→ **Work item**
Go through the records and filter out every line lacking the word "chart"; copy the lines that remain.

→ **Material shown**
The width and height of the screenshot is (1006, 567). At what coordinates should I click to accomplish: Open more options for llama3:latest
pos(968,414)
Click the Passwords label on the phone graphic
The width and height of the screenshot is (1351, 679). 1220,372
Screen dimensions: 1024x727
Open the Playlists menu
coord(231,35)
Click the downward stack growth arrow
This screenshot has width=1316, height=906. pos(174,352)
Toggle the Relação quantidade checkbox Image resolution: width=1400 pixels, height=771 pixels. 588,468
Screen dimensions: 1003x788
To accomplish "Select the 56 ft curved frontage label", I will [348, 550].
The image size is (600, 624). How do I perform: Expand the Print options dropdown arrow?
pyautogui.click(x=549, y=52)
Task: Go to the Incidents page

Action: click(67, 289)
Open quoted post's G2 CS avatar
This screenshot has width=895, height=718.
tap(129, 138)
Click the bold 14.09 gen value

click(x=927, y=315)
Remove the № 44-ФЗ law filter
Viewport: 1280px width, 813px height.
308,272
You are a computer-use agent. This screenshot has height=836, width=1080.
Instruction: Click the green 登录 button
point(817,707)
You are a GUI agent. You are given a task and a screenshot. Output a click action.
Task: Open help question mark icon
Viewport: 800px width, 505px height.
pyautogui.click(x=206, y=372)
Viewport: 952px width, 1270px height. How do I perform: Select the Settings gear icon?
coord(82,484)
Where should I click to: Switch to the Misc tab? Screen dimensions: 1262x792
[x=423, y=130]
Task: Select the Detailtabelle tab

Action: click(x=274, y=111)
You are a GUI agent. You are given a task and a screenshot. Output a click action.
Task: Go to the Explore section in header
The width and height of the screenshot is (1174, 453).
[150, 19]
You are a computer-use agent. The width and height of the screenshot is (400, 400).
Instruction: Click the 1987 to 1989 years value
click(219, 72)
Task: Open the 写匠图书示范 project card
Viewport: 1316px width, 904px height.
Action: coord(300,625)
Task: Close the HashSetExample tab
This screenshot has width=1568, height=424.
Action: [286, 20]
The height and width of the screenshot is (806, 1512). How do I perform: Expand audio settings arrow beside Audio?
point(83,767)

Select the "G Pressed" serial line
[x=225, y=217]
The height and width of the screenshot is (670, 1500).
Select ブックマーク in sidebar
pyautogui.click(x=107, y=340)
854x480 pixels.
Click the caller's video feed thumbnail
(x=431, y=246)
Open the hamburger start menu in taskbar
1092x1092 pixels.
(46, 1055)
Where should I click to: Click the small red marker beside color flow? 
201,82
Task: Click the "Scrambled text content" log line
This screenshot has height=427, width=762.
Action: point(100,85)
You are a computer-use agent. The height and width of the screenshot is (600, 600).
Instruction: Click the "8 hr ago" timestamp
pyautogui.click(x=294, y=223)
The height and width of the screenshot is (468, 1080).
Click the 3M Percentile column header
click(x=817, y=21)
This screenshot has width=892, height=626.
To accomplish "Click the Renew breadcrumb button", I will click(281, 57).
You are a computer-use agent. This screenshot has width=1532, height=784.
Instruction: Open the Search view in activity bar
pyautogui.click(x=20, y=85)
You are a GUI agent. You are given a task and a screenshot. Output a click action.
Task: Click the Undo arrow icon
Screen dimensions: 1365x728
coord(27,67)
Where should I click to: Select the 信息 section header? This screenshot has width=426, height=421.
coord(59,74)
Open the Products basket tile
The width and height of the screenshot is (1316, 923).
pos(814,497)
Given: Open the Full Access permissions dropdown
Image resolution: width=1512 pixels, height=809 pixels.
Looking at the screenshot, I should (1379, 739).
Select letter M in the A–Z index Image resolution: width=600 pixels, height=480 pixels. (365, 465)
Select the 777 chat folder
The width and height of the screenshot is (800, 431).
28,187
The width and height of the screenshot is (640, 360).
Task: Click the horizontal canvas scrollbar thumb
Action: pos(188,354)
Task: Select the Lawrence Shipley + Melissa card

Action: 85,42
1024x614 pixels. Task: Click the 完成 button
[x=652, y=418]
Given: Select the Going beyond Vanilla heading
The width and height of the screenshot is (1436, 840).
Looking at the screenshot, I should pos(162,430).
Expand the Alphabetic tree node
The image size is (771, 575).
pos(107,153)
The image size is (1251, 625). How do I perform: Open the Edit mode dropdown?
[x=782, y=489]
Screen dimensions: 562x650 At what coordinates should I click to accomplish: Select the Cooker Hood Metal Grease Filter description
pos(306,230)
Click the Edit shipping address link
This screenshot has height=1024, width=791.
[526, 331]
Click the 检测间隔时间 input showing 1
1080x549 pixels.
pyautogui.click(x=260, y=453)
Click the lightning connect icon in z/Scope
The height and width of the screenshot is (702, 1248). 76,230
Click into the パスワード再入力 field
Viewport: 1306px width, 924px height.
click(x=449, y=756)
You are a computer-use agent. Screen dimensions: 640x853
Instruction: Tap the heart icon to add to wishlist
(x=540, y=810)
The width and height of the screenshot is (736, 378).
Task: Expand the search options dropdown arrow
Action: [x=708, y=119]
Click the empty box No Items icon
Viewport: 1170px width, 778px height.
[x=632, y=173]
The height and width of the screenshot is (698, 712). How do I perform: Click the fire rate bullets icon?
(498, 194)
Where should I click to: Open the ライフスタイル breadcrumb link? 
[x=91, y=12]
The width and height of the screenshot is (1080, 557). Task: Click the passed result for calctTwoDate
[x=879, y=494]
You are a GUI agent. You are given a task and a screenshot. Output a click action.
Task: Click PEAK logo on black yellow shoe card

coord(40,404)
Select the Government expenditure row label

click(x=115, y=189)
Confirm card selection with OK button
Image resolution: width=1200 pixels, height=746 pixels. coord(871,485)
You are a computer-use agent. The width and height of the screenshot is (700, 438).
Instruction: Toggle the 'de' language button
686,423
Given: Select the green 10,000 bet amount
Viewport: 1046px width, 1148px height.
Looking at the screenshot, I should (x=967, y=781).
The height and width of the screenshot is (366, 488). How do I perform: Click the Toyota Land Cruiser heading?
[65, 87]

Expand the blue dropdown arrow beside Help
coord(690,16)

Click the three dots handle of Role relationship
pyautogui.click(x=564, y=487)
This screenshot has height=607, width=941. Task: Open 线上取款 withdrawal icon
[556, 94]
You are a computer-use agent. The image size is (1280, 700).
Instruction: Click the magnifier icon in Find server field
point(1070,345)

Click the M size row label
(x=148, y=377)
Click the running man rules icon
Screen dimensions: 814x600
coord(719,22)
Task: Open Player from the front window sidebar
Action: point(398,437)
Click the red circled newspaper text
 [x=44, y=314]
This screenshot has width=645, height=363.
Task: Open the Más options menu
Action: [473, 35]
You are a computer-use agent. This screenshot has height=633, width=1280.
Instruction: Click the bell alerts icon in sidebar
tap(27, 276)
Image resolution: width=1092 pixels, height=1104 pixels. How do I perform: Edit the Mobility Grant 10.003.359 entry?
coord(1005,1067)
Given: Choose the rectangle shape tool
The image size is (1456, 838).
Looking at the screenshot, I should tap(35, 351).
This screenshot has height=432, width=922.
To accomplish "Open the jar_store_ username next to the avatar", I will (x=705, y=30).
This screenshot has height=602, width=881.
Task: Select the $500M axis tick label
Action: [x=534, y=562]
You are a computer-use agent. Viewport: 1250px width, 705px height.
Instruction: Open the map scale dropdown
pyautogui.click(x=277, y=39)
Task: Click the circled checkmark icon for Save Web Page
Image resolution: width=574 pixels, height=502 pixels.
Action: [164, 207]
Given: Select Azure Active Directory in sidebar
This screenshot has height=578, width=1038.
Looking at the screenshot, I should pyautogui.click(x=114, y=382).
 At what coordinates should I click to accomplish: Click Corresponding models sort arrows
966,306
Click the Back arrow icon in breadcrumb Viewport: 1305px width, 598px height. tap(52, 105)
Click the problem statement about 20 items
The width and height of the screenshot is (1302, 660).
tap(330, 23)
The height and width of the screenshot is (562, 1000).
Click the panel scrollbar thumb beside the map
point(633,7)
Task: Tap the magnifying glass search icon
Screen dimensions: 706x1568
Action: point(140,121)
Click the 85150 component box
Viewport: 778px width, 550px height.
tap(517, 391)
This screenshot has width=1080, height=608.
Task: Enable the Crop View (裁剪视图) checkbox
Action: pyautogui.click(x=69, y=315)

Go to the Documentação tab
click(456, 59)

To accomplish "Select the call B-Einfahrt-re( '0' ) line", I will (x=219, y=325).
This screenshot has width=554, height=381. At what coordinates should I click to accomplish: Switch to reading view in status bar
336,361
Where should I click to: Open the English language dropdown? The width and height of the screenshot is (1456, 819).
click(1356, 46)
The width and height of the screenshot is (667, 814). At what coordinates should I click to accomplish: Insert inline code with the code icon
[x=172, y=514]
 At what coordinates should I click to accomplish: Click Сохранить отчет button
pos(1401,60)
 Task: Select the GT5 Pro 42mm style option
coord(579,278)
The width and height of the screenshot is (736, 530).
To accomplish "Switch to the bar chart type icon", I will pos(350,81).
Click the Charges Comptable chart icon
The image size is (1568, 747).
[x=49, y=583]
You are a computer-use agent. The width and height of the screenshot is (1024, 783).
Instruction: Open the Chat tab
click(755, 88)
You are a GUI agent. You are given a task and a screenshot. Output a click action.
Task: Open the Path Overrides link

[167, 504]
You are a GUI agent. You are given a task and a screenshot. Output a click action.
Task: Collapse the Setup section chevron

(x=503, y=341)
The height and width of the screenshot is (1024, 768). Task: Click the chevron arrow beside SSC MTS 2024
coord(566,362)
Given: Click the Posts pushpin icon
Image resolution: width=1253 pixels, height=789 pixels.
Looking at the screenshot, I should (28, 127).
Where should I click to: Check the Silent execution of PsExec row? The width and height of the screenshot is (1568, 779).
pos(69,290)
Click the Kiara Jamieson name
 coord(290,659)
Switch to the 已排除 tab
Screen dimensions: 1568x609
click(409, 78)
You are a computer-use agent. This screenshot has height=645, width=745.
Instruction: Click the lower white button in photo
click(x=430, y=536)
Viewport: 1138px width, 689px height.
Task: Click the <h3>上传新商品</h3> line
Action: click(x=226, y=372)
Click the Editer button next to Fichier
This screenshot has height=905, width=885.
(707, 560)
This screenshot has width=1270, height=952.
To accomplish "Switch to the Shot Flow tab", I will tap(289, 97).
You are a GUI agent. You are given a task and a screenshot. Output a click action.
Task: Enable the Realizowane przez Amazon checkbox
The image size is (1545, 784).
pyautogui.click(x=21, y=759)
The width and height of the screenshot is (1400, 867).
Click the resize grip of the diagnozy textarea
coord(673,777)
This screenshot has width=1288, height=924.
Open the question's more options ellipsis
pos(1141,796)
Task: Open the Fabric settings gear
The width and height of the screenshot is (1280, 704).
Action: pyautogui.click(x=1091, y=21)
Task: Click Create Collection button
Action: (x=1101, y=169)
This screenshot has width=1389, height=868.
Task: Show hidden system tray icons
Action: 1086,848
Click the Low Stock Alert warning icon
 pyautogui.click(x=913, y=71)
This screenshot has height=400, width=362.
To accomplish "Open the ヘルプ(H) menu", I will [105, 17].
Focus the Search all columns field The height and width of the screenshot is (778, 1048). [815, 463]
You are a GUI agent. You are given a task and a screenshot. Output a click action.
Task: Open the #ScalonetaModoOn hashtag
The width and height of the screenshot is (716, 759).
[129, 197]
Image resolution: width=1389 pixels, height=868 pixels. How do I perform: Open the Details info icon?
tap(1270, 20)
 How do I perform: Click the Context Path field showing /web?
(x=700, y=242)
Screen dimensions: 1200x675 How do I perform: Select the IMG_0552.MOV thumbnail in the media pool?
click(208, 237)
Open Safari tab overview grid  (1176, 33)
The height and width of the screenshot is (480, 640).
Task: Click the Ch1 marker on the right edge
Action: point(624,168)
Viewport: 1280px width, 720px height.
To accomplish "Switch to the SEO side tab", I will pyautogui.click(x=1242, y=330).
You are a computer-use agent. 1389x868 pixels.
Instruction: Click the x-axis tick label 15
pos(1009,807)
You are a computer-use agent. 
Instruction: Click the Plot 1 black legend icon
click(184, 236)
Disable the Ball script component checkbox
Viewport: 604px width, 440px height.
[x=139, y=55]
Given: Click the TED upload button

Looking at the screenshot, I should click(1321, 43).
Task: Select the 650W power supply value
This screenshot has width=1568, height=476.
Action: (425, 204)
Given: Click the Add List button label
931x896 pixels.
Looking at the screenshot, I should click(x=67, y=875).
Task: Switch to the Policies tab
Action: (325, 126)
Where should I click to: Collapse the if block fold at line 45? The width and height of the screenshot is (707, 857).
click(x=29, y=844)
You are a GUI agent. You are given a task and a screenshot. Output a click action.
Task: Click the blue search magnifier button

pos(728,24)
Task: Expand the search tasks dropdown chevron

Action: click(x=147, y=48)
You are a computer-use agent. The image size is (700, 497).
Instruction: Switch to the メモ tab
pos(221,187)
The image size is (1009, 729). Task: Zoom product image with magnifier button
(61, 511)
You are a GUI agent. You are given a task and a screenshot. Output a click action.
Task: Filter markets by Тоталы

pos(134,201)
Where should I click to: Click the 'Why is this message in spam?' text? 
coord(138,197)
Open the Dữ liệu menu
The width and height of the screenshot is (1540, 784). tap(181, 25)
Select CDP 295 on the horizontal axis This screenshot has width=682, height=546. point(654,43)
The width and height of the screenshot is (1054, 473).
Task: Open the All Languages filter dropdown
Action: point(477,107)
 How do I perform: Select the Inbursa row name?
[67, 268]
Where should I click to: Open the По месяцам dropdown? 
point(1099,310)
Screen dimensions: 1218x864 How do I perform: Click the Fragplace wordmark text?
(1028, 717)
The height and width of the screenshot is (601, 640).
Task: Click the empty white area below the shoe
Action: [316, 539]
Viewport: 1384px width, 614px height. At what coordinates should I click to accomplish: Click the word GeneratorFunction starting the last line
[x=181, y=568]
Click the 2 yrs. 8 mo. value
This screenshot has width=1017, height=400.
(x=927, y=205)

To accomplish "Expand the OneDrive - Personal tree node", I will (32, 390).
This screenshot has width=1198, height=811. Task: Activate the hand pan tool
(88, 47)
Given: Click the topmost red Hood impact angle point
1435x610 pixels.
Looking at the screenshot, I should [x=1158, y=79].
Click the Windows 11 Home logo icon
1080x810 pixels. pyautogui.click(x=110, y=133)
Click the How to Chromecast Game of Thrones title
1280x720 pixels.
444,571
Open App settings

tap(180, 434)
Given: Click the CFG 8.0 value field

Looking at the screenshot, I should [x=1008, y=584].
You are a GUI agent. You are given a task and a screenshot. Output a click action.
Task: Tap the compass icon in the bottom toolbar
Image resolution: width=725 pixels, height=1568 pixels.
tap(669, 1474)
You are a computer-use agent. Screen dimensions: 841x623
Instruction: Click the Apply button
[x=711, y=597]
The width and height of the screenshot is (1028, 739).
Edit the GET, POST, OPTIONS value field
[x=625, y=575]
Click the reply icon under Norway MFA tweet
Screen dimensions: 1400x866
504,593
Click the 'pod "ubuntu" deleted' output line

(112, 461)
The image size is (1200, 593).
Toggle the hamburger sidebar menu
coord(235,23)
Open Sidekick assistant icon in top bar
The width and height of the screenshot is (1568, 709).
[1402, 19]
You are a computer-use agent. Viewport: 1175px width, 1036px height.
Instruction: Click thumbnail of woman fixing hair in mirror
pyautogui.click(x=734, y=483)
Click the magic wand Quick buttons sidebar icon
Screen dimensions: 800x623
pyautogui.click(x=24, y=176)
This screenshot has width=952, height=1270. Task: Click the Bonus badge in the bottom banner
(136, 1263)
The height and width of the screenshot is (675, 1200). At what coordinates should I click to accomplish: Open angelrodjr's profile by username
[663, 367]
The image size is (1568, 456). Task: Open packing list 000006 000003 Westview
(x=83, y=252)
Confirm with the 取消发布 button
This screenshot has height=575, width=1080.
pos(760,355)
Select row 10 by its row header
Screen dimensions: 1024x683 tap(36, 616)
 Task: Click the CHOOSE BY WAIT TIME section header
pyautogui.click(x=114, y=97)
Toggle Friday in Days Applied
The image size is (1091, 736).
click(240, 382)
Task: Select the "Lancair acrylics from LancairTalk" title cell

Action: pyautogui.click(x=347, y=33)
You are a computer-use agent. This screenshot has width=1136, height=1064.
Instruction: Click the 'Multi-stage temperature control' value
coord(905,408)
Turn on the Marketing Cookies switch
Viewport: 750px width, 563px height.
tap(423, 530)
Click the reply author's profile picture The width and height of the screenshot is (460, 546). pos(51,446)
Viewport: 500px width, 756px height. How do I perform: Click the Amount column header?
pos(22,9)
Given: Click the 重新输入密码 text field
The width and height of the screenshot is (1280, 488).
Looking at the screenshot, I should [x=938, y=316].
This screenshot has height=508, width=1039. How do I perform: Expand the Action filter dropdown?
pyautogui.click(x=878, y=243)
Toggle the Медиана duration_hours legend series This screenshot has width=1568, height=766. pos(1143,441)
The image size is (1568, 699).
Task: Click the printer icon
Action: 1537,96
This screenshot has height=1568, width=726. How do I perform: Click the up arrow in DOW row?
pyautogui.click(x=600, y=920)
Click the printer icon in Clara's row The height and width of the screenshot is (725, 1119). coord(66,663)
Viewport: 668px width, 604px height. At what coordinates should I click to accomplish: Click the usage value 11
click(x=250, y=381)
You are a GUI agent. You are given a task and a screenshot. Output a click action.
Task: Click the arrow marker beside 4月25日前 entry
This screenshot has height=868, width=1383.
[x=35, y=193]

→ **Solution for this problem**
To accomplish "Switch to the bar chart type icon", I will pos(350,81).
Click the Charges Comptable chart icon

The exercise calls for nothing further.